**Permintaan:** Sunting bagian catatan yang diawali baris berisi "Image resolution: width=1252" dan diakhiri baris berisi "Action: [x=66, y=96]". Tuliskan kembali hanya baris-baris tersebut dengan mengganti "column header" menjadi "column heading", tanpa mengubah bagian lainnya.

**Bahan Latihan:**
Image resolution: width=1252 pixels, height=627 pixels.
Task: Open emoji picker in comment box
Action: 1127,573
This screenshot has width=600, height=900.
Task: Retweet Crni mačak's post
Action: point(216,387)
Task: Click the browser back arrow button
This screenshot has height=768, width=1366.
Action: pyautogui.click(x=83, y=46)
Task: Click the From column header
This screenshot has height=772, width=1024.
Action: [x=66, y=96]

---

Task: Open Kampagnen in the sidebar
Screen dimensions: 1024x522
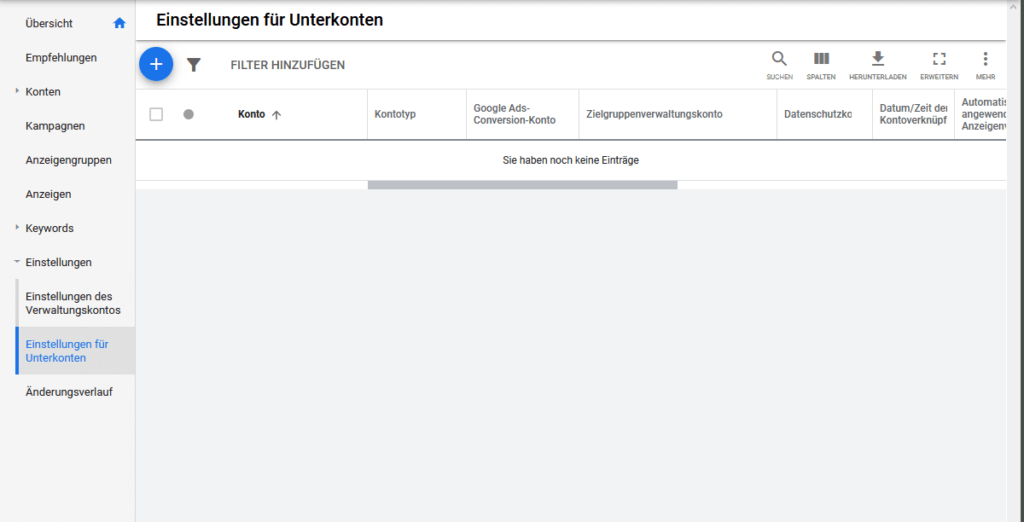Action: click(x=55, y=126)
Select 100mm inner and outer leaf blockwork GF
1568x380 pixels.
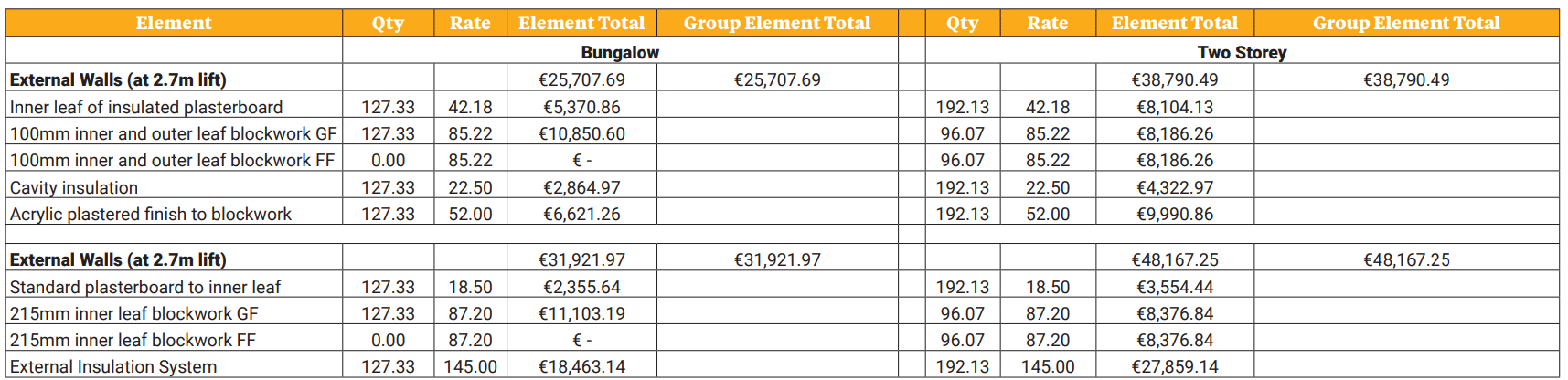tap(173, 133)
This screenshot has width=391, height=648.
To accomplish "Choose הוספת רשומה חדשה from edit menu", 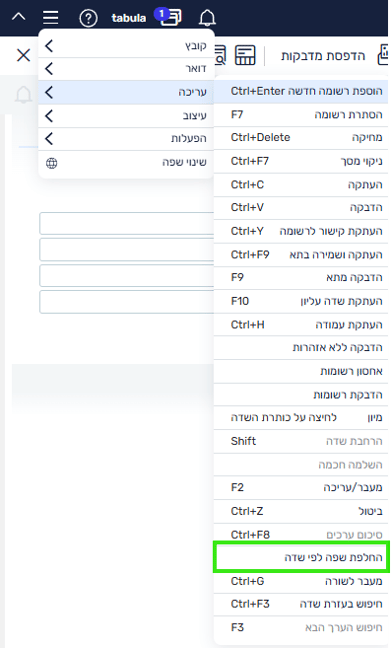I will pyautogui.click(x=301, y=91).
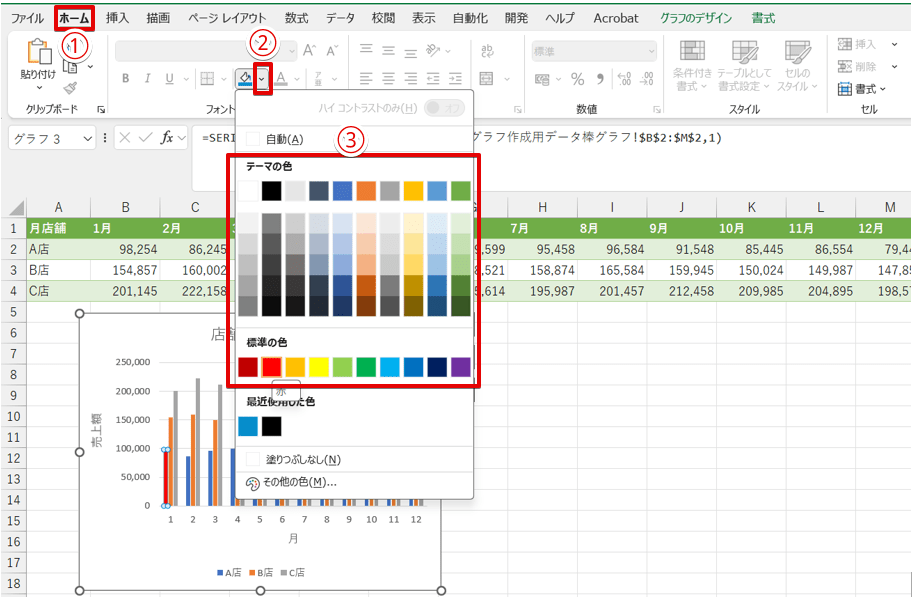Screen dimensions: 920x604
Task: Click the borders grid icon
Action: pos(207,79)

**Jawaban Latihan:**
Image resolution: width=1252 pixels, height=627 pixels.
Task: Open emoji picker in comment box
Action: 1127,573
This screenshot has width=600, height=900.
Task: Retweet Crni mačak's post
Action: point(216,387)
Task: Click the browser back arrow button
This screenshot has height=768, width=1366.
Action: pyautogui.click(x=83, y=46)
Task: Click the From column heading
This screenshot has height=772, width=1024.
Action: [x=66, y=96]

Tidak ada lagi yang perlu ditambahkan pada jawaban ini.